** Opening RECORDED DATA block **

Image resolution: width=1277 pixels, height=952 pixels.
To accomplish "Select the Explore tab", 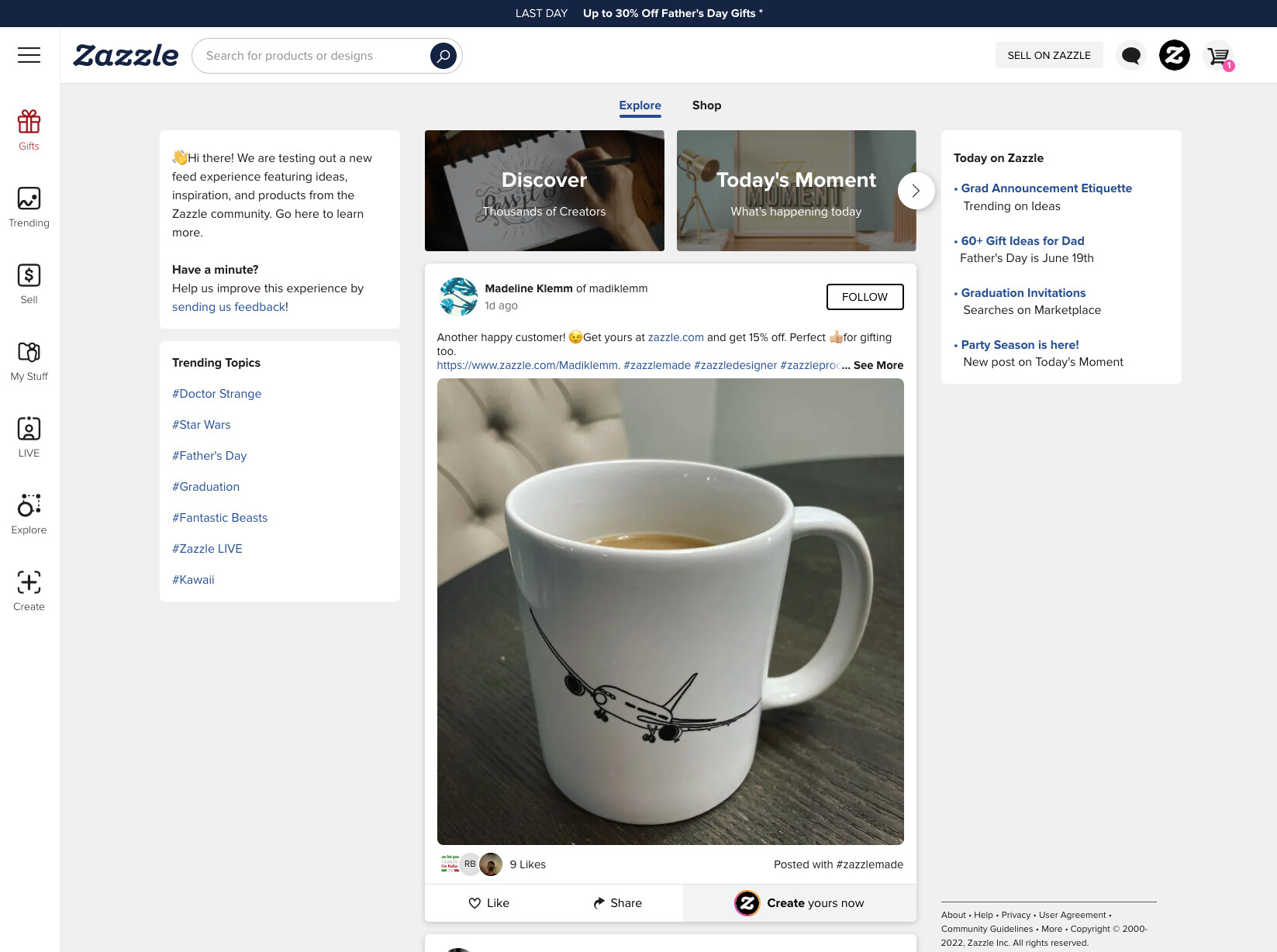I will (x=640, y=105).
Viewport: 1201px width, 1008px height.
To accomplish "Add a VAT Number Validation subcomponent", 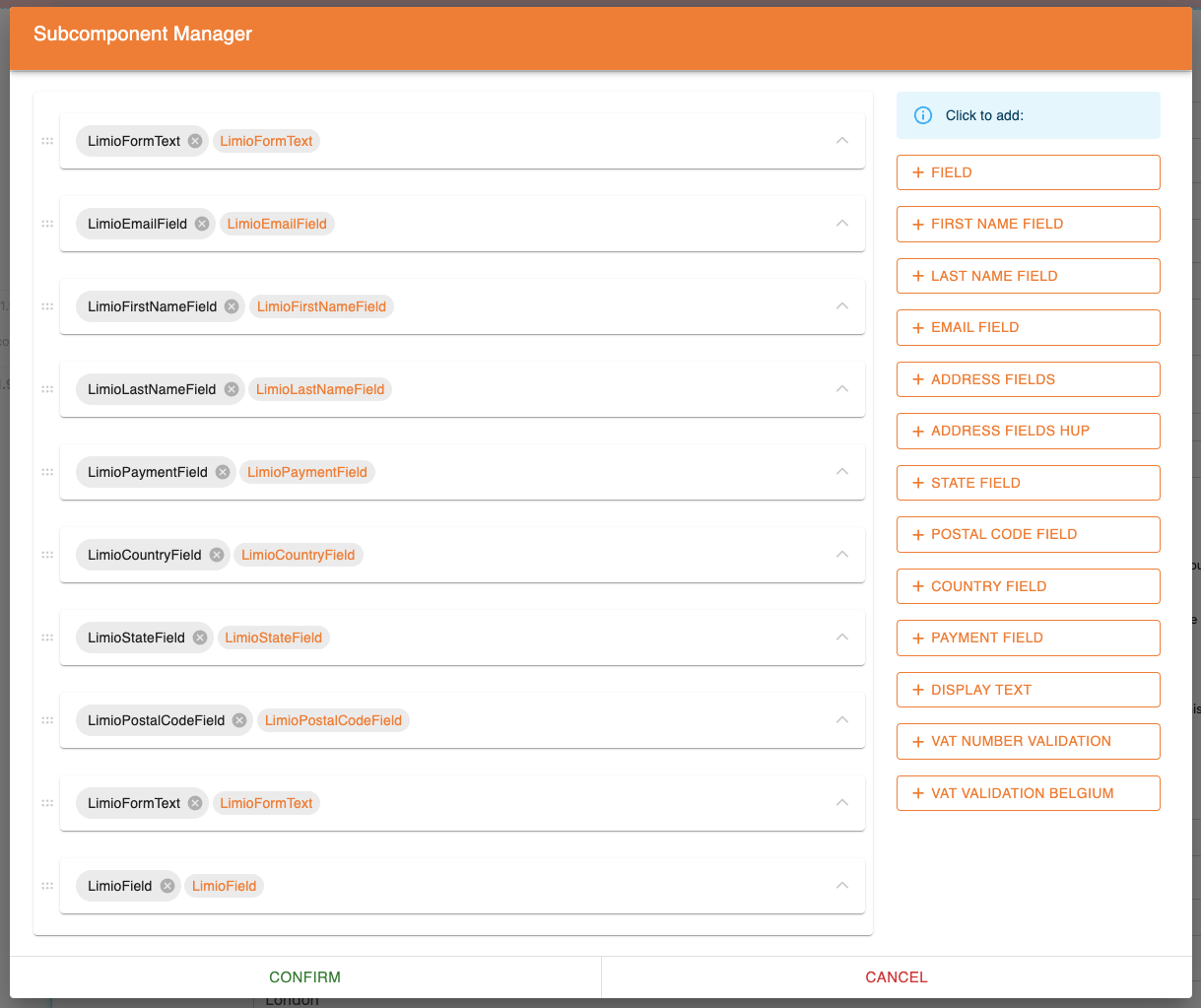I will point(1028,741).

** Closing RECORDED DATA block **
** Opening RECORDED DATA block **

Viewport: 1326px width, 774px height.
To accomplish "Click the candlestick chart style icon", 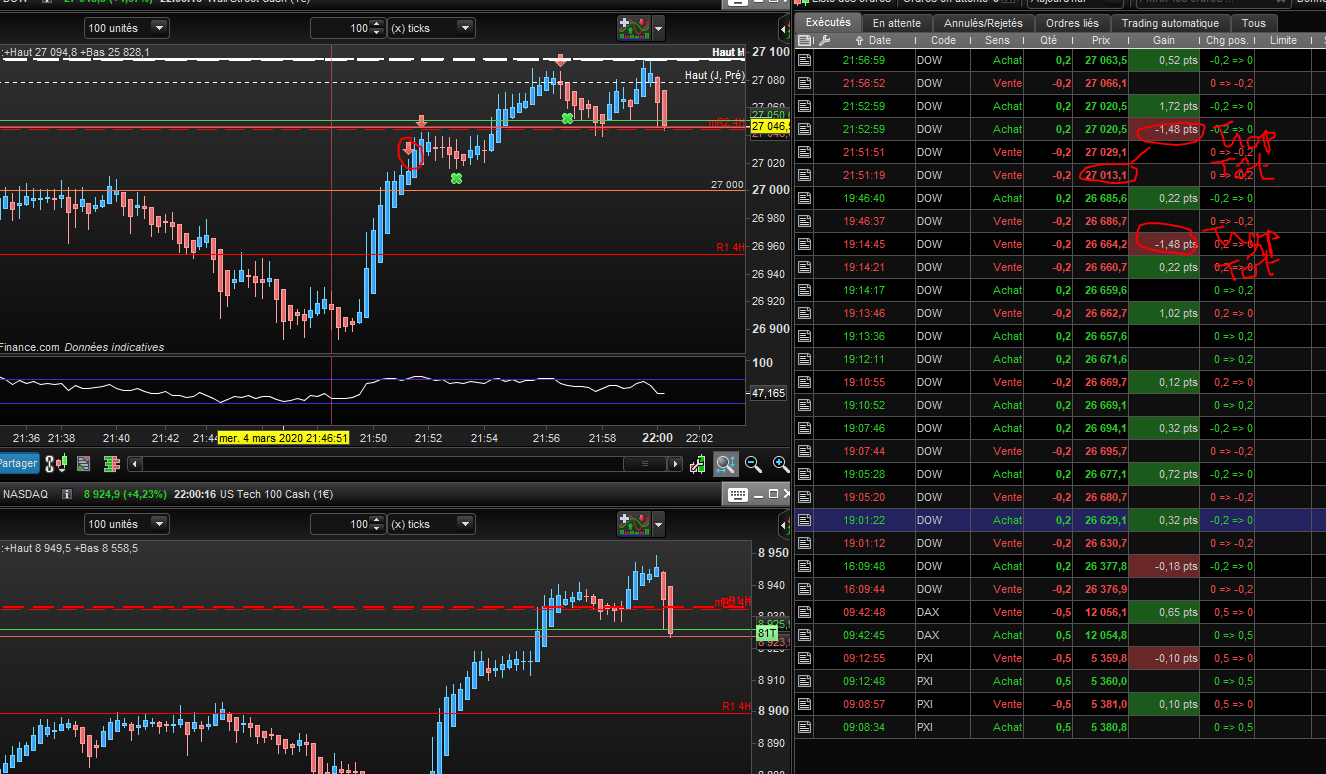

** Closing RECORDED DATA block **

EXERCISE INSTRUCTIONS | If a line in the entries contains "Viewport", copy it.

EXPECTED ANSWER |
Viewport: 1201px width, 1008px height.
Viewport: 1326px width, 774px height.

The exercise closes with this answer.